Start of Data extracts
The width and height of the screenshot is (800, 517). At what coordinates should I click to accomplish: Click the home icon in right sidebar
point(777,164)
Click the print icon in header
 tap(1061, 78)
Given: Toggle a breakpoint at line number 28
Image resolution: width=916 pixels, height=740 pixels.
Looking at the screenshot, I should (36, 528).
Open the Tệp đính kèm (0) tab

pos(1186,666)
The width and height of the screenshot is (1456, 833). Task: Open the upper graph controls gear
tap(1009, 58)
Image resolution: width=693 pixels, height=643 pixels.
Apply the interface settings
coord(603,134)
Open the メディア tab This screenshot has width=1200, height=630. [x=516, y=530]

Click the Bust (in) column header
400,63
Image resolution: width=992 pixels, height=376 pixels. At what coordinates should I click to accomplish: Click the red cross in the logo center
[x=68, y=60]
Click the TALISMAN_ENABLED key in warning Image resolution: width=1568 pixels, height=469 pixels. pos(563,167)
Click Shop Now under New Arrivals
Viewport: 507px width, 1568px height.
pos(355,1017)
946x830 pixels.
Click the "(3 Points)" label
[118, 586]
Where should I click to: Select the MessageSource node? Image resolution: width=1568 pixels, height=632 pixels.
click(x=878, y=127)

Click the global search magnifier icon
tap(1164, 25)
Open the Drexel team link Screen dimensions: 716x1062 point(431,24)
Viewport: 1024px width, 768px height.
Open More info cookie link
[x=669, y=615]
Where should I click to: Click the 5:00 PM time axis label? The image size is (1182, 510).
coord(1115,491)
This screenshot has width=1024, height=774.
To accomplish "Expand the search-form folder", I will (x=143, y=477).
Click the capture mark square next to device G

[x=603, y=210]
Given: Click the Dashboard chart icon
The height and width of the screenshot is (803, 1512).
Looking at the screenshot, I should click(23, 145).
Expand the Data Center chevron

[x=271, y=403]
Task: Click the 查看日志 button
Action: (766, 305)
End of Data extracts
What is being asked: Please output exactly the lines between the one holding "Apply the interface settings" and the one holding "Given: Click the Dashboard chart icon" in the records above, inclusive, and nothing more.

Task result:
Apply the interface settings
coord(603,134)
Open the メディア tab This screenshot has width=1200, height=630. [x=516, y=530]

Click the Bust (in) column header
400,63
Image resolution: width=992 pixels, height=376 pixels. At what coordinates should I click to accomplish: Click the red cross in the logo center
[x=68, y=60]
Click the TALISMAN_ENABLED key in warning Image resolution: width=1568 pixels, height=469 pixels. pos(563,167)
Click Shop Now under New Arrivals
Viewport: 507px width, 1568px height.
pos(355,1017)
946x830 pixels.
Click the "(3 Points)" label
[118, 586]
Where should I click to: Select the MessageSource node? Image resolution: width=1568 pixels, height=632 pixels.
click(x=878, y=127)

Click the global search magnifier icon
tap(1164, 25)
Open the Drexel team link Screen dimensions: 716x1062 point(431,24)
Viewport: 1024px width, 768px height.
Open More info cookie link
[x=669, y=615]
Where should I click to: Click the 5:00 PM time axis label? The image size is (1182, 510).
coord(1115,491)
This screenshot has width=1024, height=774.
To accomplish "Expand the search-form folder", I will (x=143, y=477).
Click the capture mark square next to device G

[x=603, y=210]
Given: Click the Dashboard chart icon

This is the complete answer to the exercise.